The Gospel Truth

The Confederate soldiers came for the freed slaves.

They had not thought to escape but had been freed

by the Union army. They were being paid wages.

But the Confederate soldiers ripped them from their children,

cut off their hands, branded their faces, dragged them

in groups until they collapsed. Nothing that hadn’t been

done before, that isn’t done now—one hundred four

people killed this summer in Milwaukee, a hundred twenty

in New Orleans. “More dangerous to be caught without

your gun than to be caught with it,” says the police chief.

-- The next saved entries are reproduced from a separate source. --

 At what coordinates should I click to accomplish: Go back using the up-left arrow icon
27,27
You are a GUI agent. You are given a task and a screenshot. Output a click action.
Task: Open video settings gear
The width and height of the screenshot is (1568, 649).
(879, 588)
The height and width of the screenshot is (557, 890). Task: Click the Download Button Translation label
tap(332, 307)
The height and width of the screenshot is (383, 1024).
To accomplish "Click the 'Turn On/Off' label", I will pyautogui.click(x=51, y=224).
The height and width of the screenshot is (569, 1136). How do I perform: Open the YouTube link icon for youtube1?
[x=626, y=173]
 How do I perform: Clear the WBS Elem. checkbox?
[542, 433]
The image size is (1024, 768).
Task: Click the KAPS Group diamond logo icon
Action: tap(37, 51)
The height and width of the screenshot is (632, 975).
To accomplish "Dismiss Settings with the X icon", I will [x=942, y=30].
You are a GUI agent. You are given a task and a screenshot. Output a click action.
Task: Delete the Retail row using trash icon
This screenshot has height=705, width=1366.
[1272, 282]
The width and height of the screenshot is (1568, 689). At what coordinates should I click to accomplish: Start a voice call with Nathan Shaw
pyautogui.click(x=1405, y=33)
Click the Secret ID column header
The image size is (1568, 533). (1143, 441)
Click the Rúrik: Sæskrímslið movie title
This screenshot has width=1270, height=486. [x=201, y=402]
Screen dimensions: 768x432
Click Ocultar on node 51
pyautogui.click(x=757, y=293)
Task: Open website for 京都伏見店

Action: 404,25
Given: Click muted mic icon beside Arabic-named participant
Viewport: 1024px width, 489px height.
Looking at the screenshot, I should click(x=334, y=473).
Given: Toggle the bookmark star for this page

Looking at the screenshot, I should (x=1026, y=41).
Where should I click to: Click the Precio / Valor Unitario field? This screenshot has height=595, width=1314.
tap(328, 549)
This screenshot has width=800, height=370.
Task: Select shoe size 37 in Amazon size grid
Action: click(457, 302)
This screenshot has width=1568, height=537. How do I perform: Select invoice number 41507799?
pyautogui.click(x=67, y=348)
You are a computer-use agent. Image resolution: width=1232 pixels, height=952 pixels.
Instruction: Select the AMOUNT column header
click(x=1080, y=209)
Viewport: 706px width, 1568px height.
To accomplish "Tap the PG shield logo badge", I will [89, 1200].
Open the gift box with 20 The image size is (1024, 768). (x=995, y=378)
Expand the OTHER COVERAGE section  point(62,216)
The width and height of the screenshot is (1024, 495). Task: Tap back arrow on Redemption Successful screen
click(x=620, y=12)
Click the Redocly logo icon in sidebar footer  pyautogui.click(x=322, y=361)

A ten-year-old child, a “cub of the Caliphate,” has beheaded

a Syrian officer. Twenty-five child executioners stand

with their guns pointed at each bowed head in Palmyra.

Before Palmyra itself was rubble. I want to say all this

before I tell you the lake is smooth this morning,

with a faint sheen, the way it is in autumn. That I am not

able to go on with the horror. That it is all true. That poetry

is as awful as the rest, with its face directly in the passing

beauty, with its mourning, its helpless words. How long

it has stood, with its cocked gun, trying to save the world,

to wake it up to the dangers? Its heart has been breaking

for centuries, breaking and raging. It wants to tie you

to the altar, and if God didn’t utter the words of release,

it would shed your blood to prove how full of faith it is.

How sure, sure it is, of something yet to be revealed.